For a moment, her old self surfaces and she wants to scream — but first spit in the bastard’s face. Tommy’s foot grinding into her instep reminds her to smile back.
“If you will just have a seat over there,” the cop says, pointing her to the orange plastic chairs, “I’ll have him for you as soon as I can.”
Escorting her to the chairs, Tommy says, “I got to get back to the office. Bring him right to me. I’ll try to have Freddie there when you arrive.” He makes a fist and punches her gently on the arm, “Hang in, kid.”

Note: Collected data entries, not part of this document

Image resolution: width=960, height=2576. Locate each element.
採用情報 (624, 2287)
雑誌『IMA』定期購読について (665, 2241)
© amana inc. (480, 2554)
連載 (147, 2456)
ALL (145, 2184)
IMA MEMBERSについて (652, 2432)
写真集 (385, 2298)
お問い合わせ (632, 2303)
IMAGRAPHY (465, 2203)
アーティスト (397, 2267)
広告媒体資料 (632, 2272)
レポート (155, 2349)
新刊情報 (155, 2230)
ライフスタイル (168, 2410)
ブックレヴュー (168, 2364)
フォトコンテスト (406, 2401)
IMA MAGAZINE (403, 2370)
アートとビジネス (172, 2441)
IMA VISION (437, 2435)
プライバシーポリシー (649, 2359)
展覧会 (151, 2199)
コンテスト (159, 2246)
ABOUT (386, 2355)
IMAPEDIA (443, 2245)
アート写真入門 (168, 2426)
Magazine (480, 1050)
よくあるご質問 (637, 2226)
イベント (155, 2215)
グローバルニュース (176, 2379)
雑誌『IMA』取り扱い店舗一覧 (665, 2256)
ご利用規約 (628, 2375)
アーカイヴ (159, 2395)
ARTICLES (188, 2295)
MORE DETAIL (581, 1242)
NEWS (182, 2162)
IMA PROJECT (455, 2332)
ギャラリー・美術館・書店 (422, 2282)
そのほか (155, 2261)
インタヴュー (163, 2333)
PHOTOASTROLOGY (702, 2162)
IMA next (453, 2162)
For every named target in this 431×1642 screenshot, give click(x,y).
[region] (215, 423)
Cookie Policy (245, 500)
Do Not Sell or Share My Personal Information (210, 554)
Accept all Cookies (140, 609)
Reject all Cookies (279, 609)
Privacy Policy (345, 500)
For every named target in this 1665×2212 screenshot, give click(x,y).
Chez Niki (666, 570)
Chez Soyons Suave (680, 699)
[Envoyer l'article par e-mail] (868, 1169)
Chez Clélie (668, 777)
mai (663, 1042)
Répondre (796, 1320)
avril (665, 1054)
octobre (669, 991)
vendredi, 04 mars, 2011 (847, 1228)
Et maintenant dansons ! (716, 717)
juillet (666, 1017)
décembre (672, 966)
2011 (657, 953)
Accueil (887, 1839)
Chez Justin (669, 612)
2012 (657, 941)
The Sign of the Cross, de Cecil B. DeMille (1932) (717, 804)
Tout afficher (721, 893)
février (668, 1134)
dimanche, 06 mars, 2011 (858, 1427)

An endless hour later, Raph emerges looking like a wet chicken. She wants to kick him for being such a wimp. They must just have been harassing him with the serial killer bit. She forces a smile. “Hey, Raph, you can write an epic poem about this.”
“Take me home, M.”
“Not until we go to Jack Be Nimble’s and straighten out your bail bond.”
“Not now,” he whines.
“Yes, now.” Her voice drops and she speaks evenly, trying to hold back her annoyance. “You, sir, are in a shitload of trouble and you’d better pull up your socks and get ready to defend yourself. If you act like a victim, I guarantee you will become one. I will do what I can, but you have to care enough to help yourself. Now shape up!”
“But you don’t know what it was like.”
She can’t believe that he is whining for sympathy. She is tired and sorry that she’s come. His puffy face now reminds her of the young Peter Lorre in the old movie M.
“Bullshit!” she snarls. “Either grow up or I am going to send you back to deal with this yourself.”
He puts on a hurt look, then opts for seriousness.
Seeing the expressions moving over his face, she has a moment of cold uncertainty. “Raph, did you do it?”
“Jesus, M, don’t joke.”
“I wasn’t being funny. Why were they trying to finger you?” She pulls into a parking space in front of Jack Be Nimble’s.